Fig. 5: Feedback activation of JAK1-STAT3 signaling via downregulation of PTPN11 expression.

A Venn diagram showed overlapping of the negative regulators of JAK-STAT pathway and down-regulated genes in resistant cells screened by RNA-seq. B The relative mRNA levels of PTPN11 in 5637 and UM-UC-3 cells with or without copanlisib treatment. C Knockdown of PTPN11 by two different siRNAs in 5637 and UM-UC-3 cells were verified by qPCR. D Western blot analysis of phosphorylated STAT3 and total STAT3 protein levels after transfection with indicated PTPN11 siRNAs in 5637 or UM-UC-3 cells.
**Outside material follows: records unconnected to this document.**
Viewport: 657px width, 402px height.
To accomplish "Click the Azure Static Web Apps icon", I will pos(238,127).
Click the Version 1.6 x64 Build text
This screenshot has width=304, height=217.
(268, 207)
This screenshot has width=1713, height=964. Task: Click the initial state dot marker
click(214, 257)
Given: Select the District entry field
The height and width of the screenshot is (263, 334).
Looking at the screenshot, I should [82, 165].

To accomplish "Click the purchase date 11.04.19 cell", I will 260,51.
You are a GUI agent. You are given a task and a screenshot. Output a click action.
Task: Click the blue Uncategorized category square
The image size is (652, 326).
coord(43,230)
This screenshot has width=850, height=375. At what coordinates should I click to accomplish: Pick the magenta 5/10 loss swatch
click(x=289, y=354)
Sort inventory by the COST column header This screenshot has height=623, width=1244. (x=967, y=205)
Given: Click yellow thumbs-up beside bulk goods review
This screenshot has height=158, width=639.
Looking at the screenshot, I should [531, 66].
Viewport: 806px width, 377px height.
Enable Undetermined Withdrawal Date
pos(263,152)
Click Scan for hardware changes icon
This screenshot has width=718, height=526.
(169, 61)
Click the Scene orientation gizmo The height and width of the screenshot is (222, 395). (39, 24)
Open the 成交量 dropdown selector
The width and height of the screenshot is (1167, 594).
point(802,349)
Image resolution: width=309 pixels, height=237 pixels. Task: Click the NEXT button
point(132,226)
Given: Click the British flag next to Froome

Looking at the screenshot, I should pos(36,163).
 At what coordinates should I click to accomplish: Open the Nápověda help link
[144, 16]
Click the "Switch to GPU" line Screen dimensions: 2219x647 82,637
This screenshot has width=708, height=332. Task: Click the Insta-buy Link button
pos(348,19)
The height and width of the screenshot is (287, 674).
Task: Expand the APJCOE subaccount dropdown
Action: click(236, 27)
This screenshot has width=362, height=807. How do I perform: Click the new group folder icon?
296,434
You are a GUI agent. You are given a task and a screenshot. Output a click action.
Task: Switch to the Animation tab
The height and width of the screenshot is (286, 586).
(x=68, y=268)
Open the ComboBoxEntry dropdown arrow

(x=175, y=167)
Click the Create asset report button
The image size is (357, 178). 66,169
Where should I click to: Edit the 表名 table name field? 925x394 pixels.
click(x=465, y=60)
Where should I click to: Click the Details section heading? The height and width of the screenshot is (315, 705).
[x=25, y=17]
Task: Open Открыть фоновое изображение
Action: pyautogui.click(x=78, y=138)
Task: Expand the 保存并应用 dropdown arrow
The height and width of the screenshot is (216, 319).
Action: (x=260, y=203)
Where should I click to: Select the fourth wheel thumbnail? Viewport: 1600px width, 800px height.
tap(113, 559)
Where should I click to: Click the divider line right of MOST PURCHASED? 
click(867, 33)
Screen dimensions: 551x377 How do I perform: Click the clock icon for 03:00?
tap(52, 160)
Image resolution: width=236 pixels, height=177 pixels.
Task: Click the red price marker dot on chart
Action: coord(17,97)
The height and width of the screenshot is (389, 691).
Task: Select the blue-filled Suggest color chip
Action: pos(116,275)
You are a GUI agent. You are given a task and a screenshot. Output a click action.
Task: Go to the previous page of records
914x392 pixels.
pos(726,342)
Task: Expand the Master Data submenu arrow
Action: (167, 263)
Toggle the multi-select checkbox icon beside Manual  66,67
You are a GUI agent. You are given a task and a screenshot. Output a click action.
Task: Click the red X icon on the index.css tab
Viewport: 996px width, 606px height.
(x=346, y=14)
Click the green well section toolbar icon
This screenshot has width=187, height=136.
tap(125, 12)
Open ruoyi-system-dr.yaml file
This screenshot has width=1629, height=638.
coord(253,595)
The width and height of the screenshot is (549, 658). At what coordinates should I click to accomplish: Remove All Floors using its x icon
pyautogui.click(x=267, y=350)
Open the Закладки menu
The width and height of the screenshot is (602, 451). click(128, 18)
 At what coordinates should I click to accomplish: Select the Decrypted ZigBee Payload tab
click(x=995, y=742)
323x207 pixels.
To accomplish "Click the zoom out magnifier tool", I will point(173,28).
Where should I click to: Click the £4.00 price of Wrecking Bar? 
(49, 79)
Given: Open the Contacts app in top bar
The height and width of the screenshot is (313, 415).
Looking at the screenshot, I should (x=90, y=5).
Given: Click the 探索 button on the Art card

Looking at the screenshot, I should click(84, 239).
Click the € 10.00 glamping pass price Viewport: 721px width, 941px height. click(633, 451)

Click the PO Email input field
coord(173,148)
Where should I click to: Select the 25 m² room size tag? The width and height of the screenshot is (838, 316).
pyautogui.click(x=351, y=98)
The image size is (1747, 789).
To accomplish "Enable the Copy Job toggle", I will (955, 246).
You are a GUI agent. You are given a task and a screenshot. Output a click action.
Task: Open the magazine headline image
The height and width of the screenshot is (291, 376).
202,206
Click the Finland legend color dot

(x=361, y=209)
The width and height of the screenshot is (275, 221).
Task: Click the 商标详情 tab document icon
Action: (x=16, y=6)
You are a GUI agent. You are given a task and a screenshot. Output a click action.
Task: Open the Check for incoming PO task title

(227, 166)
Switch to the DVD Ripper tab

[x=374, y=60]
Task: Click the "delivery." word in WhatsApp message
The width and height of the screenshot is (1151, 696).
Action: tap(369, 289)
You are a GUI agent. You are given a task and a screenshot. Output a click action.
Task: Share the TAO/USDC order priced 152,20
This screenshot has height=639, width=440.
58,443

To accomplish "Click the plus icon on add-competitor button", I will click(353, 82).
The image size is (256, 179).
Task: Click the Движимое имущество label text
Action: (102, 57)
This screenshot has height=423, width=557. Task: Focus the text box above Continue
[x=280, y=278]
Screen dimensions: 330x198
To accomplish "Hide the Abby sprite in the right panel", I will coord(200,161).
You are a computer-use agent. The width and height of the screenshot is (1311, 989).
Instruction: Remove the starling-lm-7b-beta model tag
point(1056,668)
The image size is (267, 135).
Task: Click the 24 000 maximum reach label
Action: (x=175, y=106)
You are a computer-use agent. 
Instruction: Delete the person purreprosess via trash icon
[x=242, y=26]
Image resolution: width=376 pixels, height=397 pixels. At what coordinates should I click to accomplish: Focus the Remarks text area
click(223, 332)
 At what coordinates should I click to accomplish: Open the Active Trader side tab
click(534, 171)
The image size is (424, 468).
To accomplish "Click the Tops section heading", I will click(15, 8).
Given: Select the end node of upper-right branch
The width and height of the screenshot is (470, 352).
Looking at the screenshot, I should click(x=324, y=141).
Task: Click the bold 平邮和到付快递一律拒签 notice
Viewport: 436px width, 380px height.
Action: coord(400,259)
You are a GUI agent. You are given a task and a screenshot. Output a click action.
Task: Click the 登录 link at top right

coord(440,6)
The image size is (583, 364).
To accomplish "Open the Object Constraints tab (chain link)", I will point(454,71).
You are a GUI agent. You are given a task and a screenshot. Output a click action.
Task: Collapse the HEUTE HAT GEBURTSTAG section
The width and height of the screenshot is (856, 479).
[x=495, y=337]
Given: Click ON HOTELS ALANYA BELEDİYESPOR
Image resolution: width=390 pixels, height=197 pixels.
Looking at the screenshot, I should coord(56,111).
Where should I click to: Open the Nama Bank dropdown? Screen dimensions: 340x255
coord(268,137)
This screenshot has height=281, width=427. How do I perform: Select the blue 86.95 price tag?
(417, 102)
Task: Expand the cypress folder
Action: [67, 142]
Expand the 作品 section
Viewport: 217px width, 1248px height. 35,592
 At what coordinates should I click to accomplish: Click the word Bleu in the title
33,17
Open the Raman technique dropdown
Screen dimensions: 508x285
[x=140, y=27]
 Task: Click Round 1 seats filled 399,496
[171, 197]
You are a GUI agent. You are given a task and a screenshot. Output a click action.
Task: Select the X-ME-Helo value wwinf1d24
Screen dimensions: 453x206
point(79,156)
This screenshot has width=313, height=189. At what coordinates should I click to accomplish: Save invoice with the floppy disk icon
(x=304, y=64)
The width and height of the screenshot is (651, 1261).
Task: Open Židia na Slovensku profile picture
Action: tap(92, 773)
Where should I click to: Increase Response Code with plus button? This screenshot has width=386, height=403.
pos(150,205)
E Overexpression of PTPN11 by pEnCMV-PTPN11 plasmid in 5637 and UM-UC-3 cells were verified by qPCR. F Western blot analysis of phosphorylated STAT3 and total STAT3 protein levels after transfection with pEnCMV-PTPN11 plasmid in 5637 or UM-UC-3 cells. Representative images (G) and quantification (H) of apoptosis assay in the effect of PTPN11 overexpression in 5637 or UM-UC-3 cells on copanlisib sensitivity. I CCK8 assay explored the effect of PTPN11 overexpression in 5637 or UM-UC-3 cells on copanlisib sensitivity. J The synergistic score between copanlisib and napabucasin was determined using Loewe and HSA synergy analysis in cells overexpression of PTPN11. K Relative luciferase activity of C/EBPβ upon PI3K inhibition in 5637 or UM-UC-3 cells. Firefly luciferase activity was measured and normalized to Renilla luciferase activity. L Putative binding site of C/EBPβ in PTPN11 promoter region. M ChIP assay analyzed the recruitment of C/EBPβ at PTPN11 promoter in 5637 and UM-UC-3 cells treated with copanlisib. Data are presented as mean ± SD of independent samples with individual data points shown; P values were assessed by two-tailed Student t test (B, C, E, H, L, M) or equivalent ANCOVA (I) in comparison with the vehicle (DMSO) group (B, H, L) or the Scramble group (C, E, M); *, P < 0.05; **, P < 0.01; ***, P < 0.001; ****, P < 0.0001.